- Source text -
"""

[<prev] [next>] [<thread-prev] [thread-next>] [day] [month] [year] [list]
Message-ID: <1091181941.5761.1479400394025.JavaMail.zimbra@efficios.com>
Date: Thu, 17 Nov 2016 16:33:14 +0000 (UTC)
From: Mathieu Desnoyers <mathieu.desnoyers@...icios.com>
To: "Paul E. McKenney" <paulmck@...ux.vnet.ibm.com>
Cc: Lai Jiangshan <jiangshanlai@...il.com>,
Boqun Feng <boqun.feng@...il.com>,
linux-kernel <linux-kernel@...r.kernel.org>,
Ingo Molnar <mingo@...nel.org>, dipankar <dipankar@...ibm.com>,
Andrew Morton <akpm@...ux-foundation.org>,
Josh Triplett <josh@...htriplett.org>,
Thomas Gleixner <tglx@...utronix.de>,
Peter Zijlstra <peterz@...radead.org>,
rostedt <rostedt@...dmis.org>,
David Howells <dhowells@...hat.com>,
Eric Dumazet <edumazet@...gle.com>,
dvhart <dvhart@...ux.intel.com>, fweisbec <fweisbec@...il.com>,
Oleg Nesterov <oleg@...hat.com>,
bobby prani <bobby.prani@...il.com>, ldr709 <ldr709@...il.com>
Subject: Re: [PATCH RFC tip/core/rcu] SRCU rewrite
----- On Nov 17, 2016, at 10:53 AM, Paul E. McKenney paulmck@...ux.vnet.ibm.com wrote:
> On Thu, Nov 17, 2016 at 03:38:08PM +0000, Mathieu Desnoyers wrote:
>> ----- On Nov 17, 2016, at 10:31 AM, Mathieu Desnoyers
>> mathieu.desnoyers@...icios.com wrote:
>>
>> > ----- On Nov 17, 2016, at 10:07 AM, Lai Jiangshan jiangshanlai@...il.com wrote:
>> >
>> >> On Thu, Nov 17, 2016 at 10:31 PM, Boqun Feng <boqun.feng@...il.com> wrote:
>> >>> On Thu, Nov 17, 2016 at 08:18:51PM +0800, Lai Jiangshan wrote:
>> >>>> On Tue, Nov 15, 2016 at 10:37 PM, Paul E. McKenney
>> >>>> <paulmck@...ux.vnet.ibm.com> wrote:
>> >>>> > On Tue, Nov 15, 2016 at 09:44:45AM +0800, Boqun Feng wrote:
>> >>>>
>> >>>> >>
>> >>>> >> __srcu_read_lock() used to be called with preemption disabled. I guess
>> >>>> >> the reason was because we have two percpu variables to increase. So with
>> >>>> >> only one percpu right, could we remove the preempt_{dis,en}able() in
>> >>>> >> srcu_read_lock() and use this_cpu_inc() here?

"""

- Excerpted data -
"""

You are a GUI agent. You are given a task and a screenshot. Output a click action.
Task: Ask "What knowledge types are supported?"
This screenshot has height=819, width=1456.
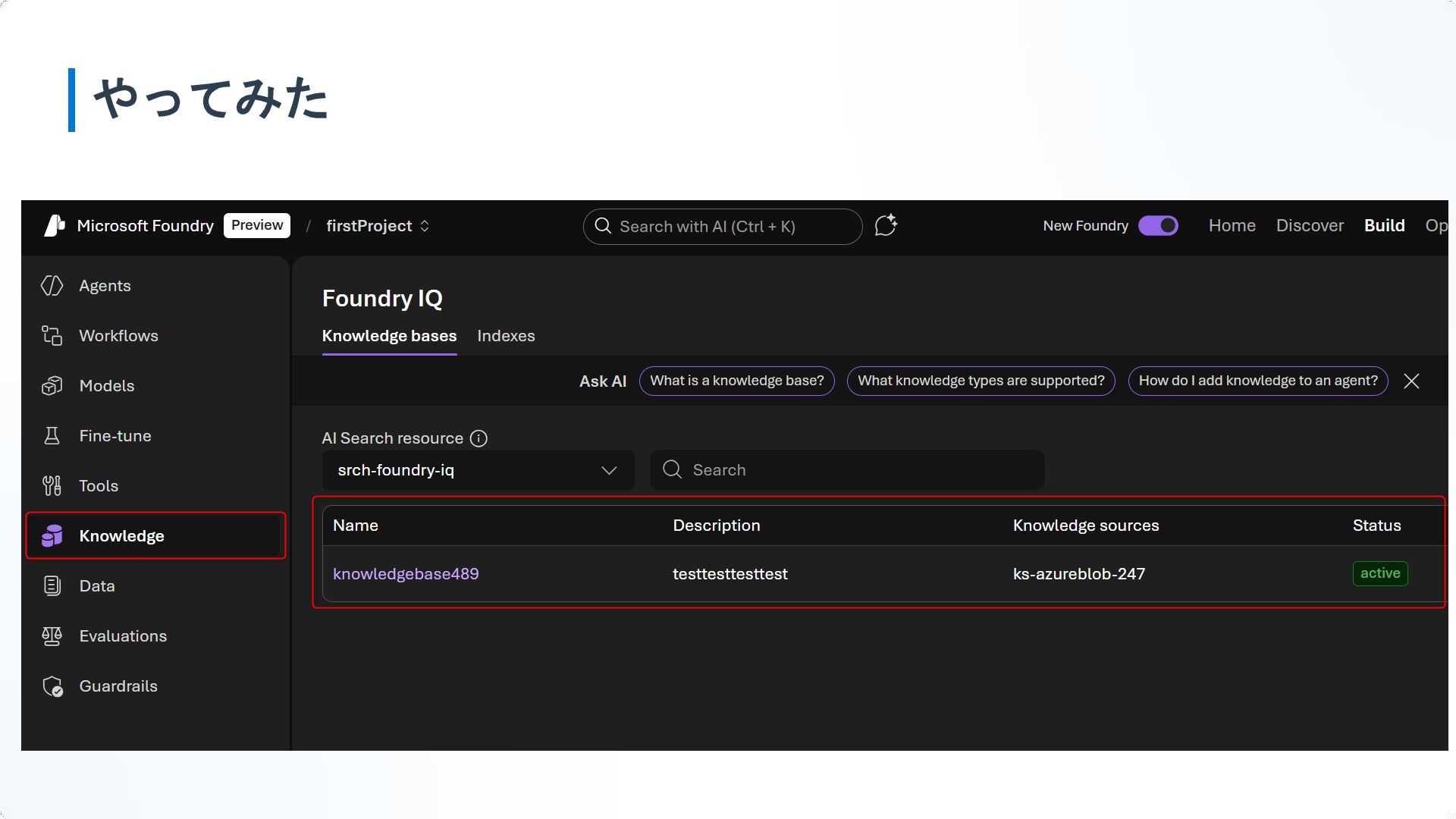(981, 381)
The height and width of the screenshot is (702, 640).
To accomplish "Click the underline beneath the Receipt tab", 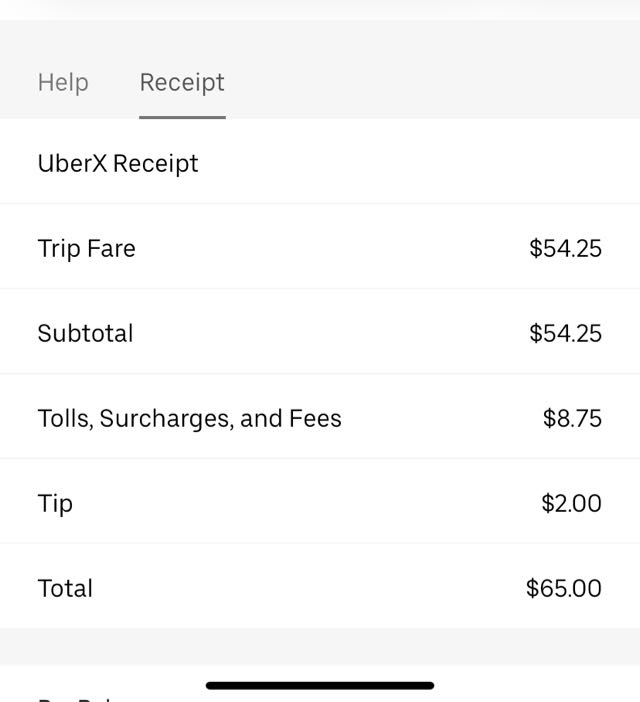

"""

- Short task -
List every function name that appears in the SRCU rewrite message above the listing.

- Completed exercise -
__srcu_read_lock()
preempt_{dis,en}able()
srcu_read_lock()
this_cpu_inc()